Exercise »
Copy all of the records word for word.

Input data »

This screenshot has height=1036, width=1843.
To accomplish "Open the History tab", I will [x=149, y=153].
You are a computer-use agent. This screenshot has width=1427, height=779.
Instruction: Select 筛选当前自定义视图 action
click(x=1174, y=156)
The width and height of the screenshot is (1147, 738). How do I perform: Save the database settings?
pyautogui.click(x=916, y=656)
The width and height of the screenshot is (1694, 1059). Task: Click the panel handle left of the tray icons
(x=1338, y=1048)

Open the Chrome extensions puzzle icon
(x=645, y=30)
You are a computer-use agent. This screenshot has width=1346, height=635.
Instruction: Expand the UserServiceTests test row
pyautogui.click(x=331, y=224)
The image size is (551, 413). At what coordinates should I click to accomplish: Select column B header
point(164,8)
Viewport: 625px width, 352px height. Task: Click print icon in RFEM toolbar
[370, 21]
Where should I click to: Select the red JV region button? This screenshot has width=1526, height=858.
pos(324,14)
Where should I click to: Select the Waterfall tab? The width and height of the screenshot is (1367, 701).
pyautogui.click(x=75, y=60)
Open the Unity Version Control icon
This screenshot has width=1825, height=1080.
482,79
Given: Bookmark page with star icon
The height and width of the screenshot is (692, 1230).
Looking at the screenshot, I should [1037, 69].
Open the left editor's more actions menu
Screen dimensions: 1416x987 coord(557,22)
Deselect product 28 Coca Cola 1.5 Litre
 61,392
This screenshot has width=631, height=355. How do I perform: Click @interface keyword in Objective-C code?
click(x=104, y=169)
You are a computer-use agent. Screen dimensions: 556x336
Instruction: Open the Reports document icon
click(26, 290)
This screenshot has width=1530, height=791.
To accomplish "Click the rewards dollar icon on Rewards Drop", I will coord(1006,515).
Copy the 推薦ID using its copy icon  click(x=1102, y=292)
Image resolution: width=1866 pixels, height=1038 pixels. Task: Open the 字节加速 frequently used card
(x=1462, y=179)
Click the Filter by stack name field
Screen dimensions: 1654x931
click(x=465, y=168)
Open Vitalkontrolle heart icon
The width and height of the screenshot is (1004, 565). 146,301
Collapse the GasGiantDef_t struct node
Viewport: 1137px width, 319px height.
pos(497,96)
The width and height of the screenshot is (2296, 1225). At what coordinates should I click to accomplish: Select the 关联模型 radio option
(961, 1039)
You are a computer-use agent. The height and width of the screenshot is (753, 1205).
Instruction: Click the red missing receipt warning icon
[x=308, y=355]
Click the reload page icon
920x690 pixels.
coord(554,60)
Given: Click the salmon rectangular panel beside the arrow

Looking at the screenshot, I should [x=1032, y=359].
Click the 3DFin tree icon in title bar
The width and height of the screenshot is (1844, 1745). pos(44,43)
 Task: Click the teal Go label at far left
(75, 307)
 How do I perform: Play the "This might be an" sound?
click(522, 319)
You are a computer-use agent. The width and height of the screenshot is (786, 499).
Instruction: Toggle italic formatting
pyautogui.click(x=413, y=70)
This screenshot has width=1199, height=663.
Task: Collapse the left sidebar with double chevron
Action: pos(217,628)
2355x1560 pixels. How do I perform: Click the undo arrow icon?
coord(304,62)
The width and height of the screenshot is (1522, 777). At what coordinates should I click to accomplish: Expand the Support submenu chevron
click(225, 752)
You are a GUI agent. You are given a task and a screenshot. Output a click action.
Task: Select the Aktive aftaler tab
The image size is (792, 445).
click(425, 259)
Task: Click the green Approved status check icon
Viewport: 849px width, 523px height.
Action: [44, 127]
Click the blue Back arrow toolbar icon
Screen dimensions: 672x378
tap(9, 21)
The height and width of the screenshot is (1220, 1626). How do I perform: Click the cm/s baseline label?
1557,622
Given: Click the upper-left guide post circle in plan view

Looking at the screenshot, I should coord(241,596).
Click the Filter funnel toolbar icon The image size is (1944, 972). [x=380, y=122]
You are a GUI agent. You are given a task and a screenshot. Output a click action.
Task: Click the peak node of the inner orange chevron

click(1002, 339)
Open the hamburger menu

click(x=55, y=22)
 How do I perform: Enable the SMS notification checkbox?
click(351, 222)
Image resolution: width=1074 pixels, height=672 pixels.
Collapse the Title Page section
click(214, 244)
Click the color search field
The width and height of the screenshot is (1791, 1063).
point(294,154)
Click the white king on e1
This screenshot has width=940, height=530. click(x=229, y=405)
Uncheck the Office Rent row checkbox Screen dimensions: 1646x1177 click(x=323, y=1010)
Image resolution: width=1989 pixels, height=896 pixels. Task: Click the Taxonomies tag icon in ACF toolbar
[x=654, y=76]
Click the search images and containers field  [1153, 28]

Your response »
This screenshot has height=1036, width=1843.
To accomplish "Open the History tab", I will [x=149, y=153].
You are a computer-use agent. This screenshot has width=1427, height=779.
Instruction: Select 筛选当前自定义视图 action
click(x=1174, y=156)
The width and height of the screenshot is (1147, 738). How do I perform: Save the database settings?
pyautogui.click(x=916, y=656)
The width and height of the screenshot is (1694, 1059). Task: Click the panel handle left of the tray icons
(x=1338, y=1048)

Open the Chrome extensions puzzle icon
(x=645, y=30)
You are a computer-use agent. This screenshot has width=1346, height=635.
Instruction: Expand the UserServiceTests test row
pyautogui.click(x=331, y=224)
The image size is (551, 413). At what coordinates should I click to accomplish: Select column B header
point(164,8)
Viewport: 625px width, 352px height. Task: Click print icon in RFEM toolbar
[370, 21]
Where should I click to: Select the red JV region button? This screenshot has width=1526, height=858.
pos(324,14)
Where should I click to: Select the Waterfall tab? The width and height of the screenshot is (1367, 701).
pyautogui.click(x=75, y=60)
Open the Unity Version Control icon
This screenshot has width=1825, height=1080.
482,79
Given: Bookmark page with star icon
The height and width of the screenshot is (692, 1230).
Looking at the screenshot, I should [1037, 69].
Open the left editor's more actions menu
Screen dimensions: 1416x987 coord(557,22)
Deselect product 28 Coca Cola 1.5 Litre
 61,392
This screenshot has width=631, height=355. How do I perform: Click @interface keyword in Objective-C code?
click(x=104, y=169)
You are a computer-use agent. Screen dimensions: 556x336
Instruction: Open the Reports document icon
click(26, 290)
This screenshot has width=1530, height=791.
To accomplish "Click the rewards dollar icon on Rewards Drop", I will coord(1006,515).
Copy the 推薦ID using its copy icon  click(x=1102, y=292)
Image resolution: width=1866 pixels, height=1038 pixels. Task: Open the 字节加速 frequently used card
(x=1462, y=179)
Click the Filter by stack name field
Screen dimensions: 1654x931
click(x=465, y=168)
Open Vitalkontrolle heart icon
The width and height of the screenshot is (1004, 565). 146,301
Collapse the GasGiantDef_t struct node
Viewport: 1137px width, 319px height.
pos(497,96)
The width and height of the screenshot is (2296, 1225). At what coordinates should I click to accomplish: Select the 关联模型 radio option
(961, 1039)
You are a computer-use agent. The height and width of the screenshot is (753, 1205).
Instruction: Click the red missing receipt warning icon
[x=308, y=355]
Click the reload page icon
920x690 pixels.
coord(554,60)
Given: Click the salmon rectangular panel beside the arrow

Looking at the screenshot, I should [x=1032, y=359].
Click the 3DFin tree icon in title bar
The width and height of the screenshot is (1844, 1745). pos(44,43)
 Task: Click the teal Go label at far left
(75, 307)
 How do I perform: Play the "This might be an" sound?
click(522, 319)
You are a computer-use agent. The width and height of the screenshot is (786, 499).
Instruction: Toggle italic formatting
pyautogui.click(x=413, y=70)
This screenshot has width=1199, height=663.
Task: Collapse the left sidebar with double chevron
Action: pos(217,628)
2355x1560 pixels. How do I perform: Click the undo arrow icon?
coord(304,62)
The width and height of the screenshot is (1522, 777). At what coordinates should I click to accomplish: Expand the Support submenu chevron
click(225, 752)
You are a GUI agent. You are given a task and a screenshot. Output a click action.
Task: Select the Aktive aftaler tab
The image size is (792, 445).
click(425, 259)
Task: Click the green Approved status check icon
Viewport: 849px width, 523px height.
Action: [44, 127]
Click the blue Back arrow toolbar icon
Screen dimensions: 672x378
tap(9, 21)
The height and width of the screenshot is (1220, 1626). How do I perform: Click the cm/s baseline label?
1557,622
Given: Click the upper-left guide post circle in plan view

Looking at the screenshot, I should coord(241,596).
Click the Filter funnel toolbar icon The image size is (1944, 972). [x=380, y=122]
You are a GUI agent. You are given a task and a screenshot. Output a click action.
Task: Click the peak node of the inner orange chevron

click(1002, 339)
Open the hamburger menu

click(x=55, y=22)
 How do I perform: Enable the SMS notification checkbox?
click(351, 222)
Image resolution: width=1074 pixels, height=672 pixels.
Collapse the Title Page section
click(214, 244)
Click the color search field
The width and height of the screenshot is (1791, 1063).
point(294,154)
Click the white king on e1
This screenshot has width=940, height=530. click(x=229, y=405)
Uncheck the Office Rent row checkbox Screen dimensions: 1646x1177 click(x=323, y=1010)
Image resolution: width=1989 pixels, height=896 pixels. Task: Click the Taxonomies tag icon in ACF toolbar
[x=654, y=76]
Click the search images and containers field  [1153, 28]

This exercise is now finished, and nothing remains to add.